● **DESCRIPTION OF THE TASK**: Convert the lines of all the items below into a JSON list of strings, one string per line, leaving out blank lines and the pictures.

● **MATERIAL**:
- - - -

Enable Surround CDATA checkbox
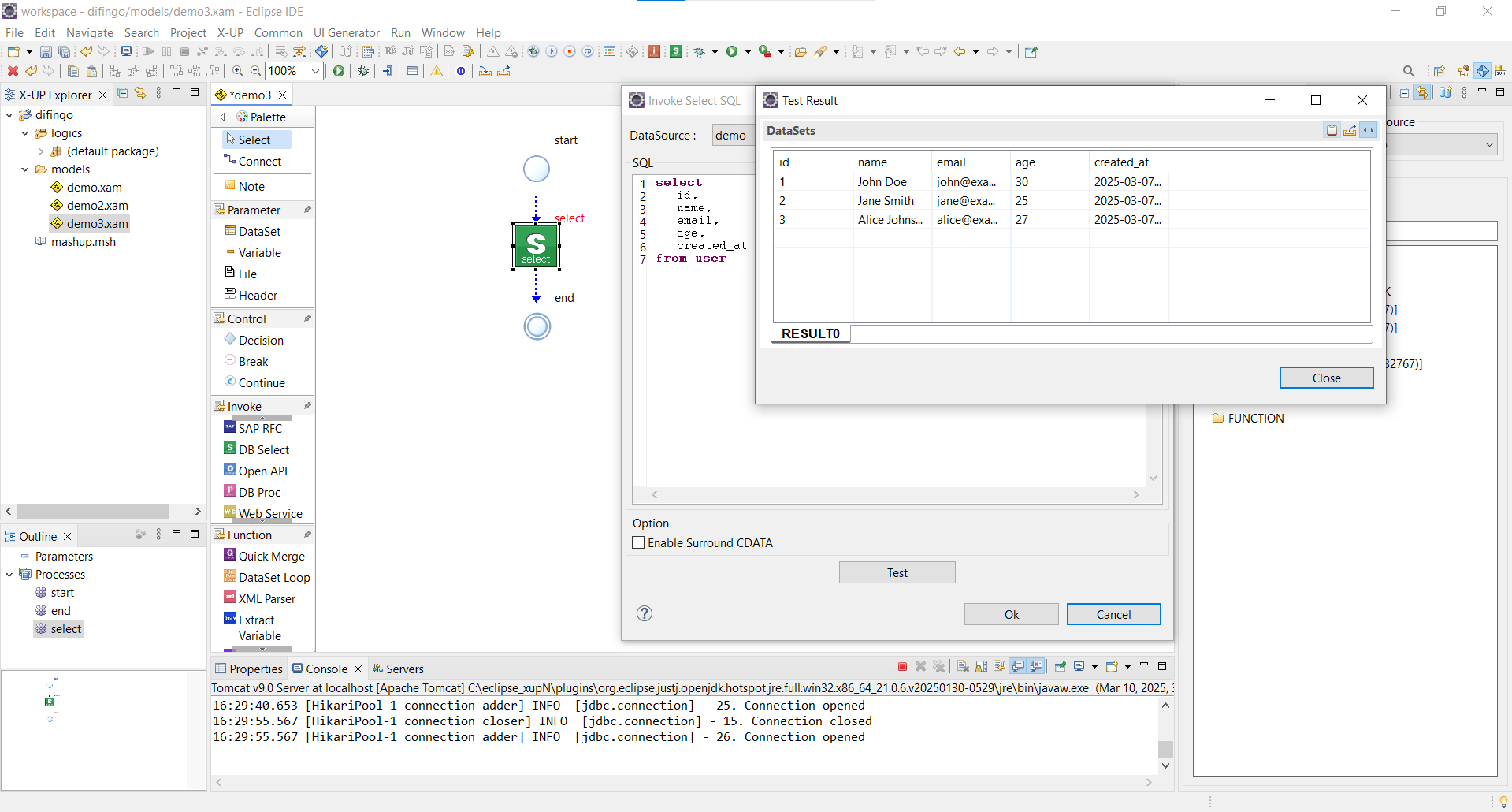(639, 542)
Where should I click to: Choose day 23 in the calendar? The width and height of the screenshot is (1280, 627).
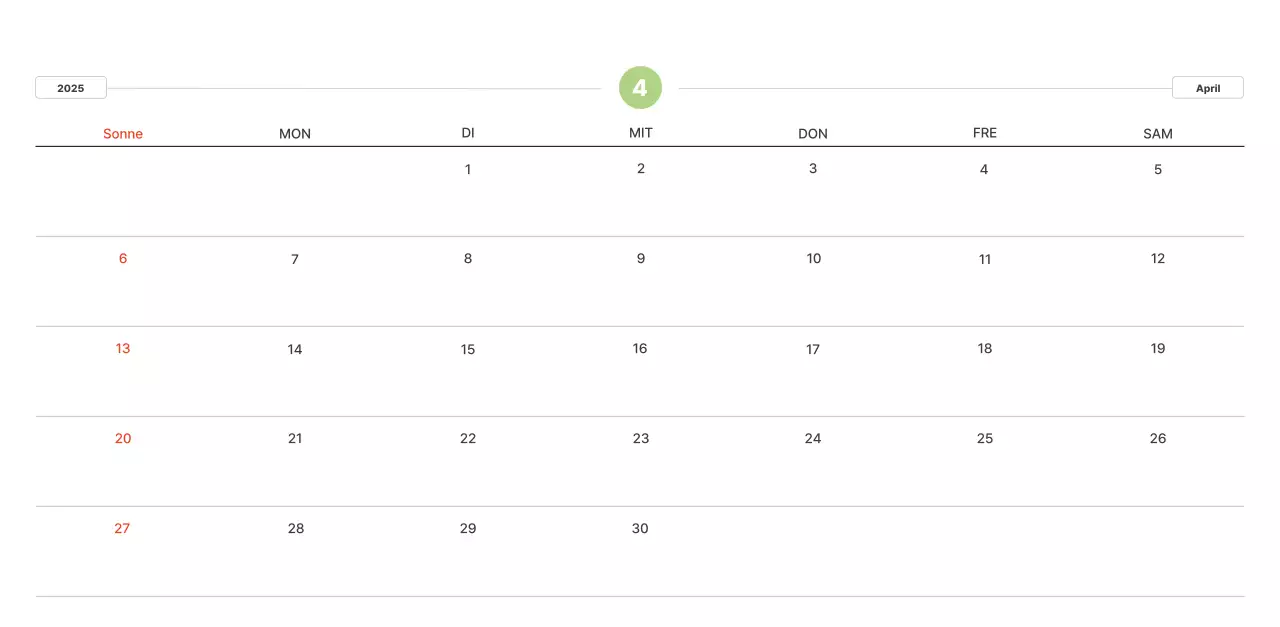click(641, 438)
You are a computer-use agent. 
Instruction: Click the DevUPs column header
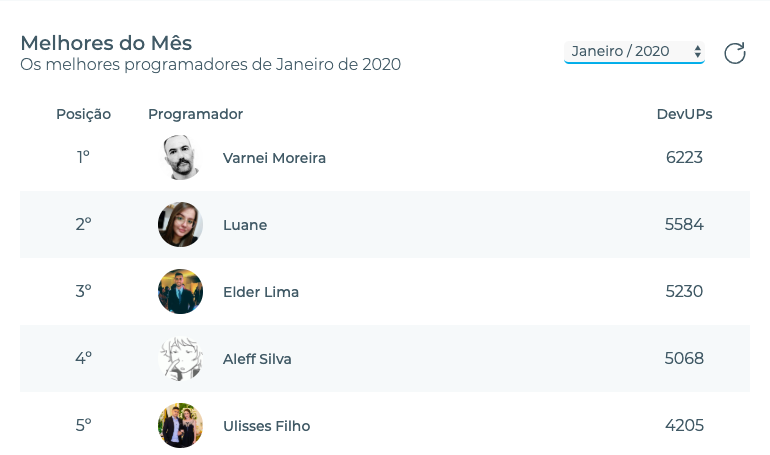(684, 114)
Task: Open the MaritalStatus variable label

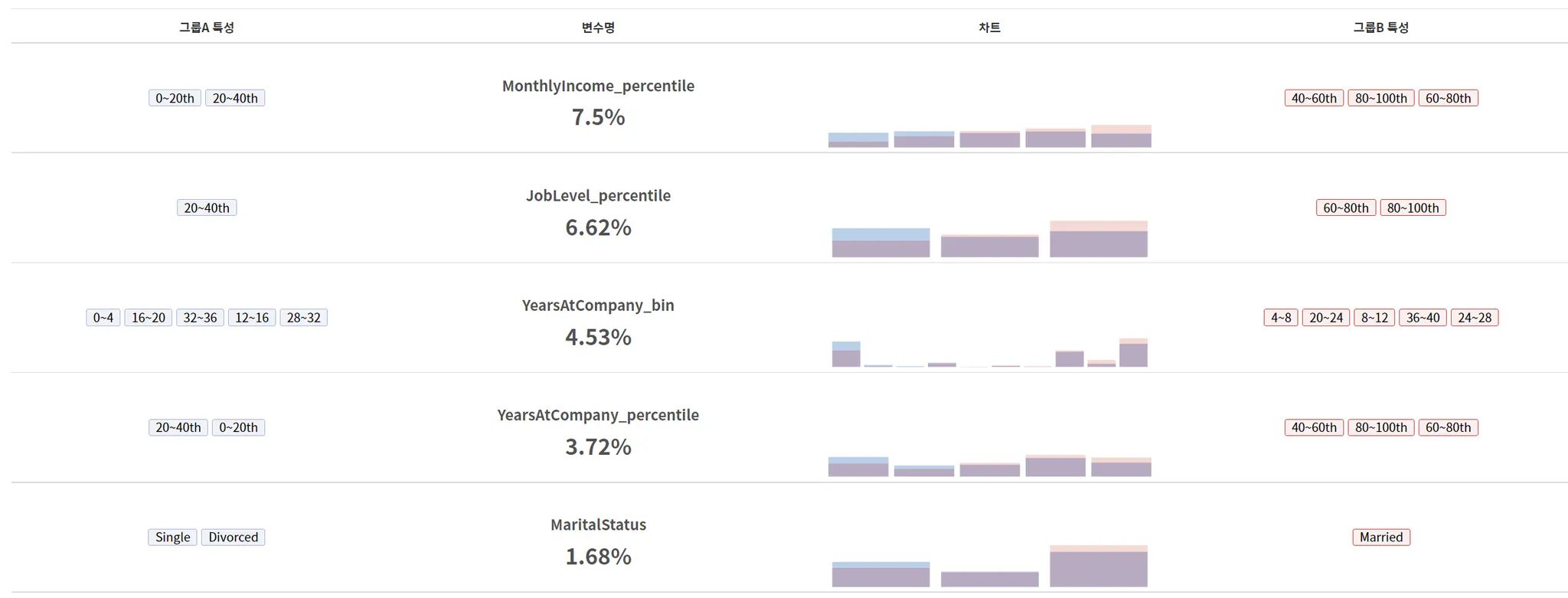Action: [598, 524]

- - - -

● **ANSWER TO THIS PROBLEM**:
[
  "Enable Surround CDATA checkbox",
  "(639, 542)",
  "Where should I click to: Choose day 23 in the calendar? The width and height of the screenshot is (1280, 627).",
  "click(641, 438)",
  "You are a computer-use agent. ",
  "Instruction: Click the DevUPs column header",
  "(684, 114)",
  "Task: Open the MaritalStatus variable label",
  "Action: [598, 524]"
]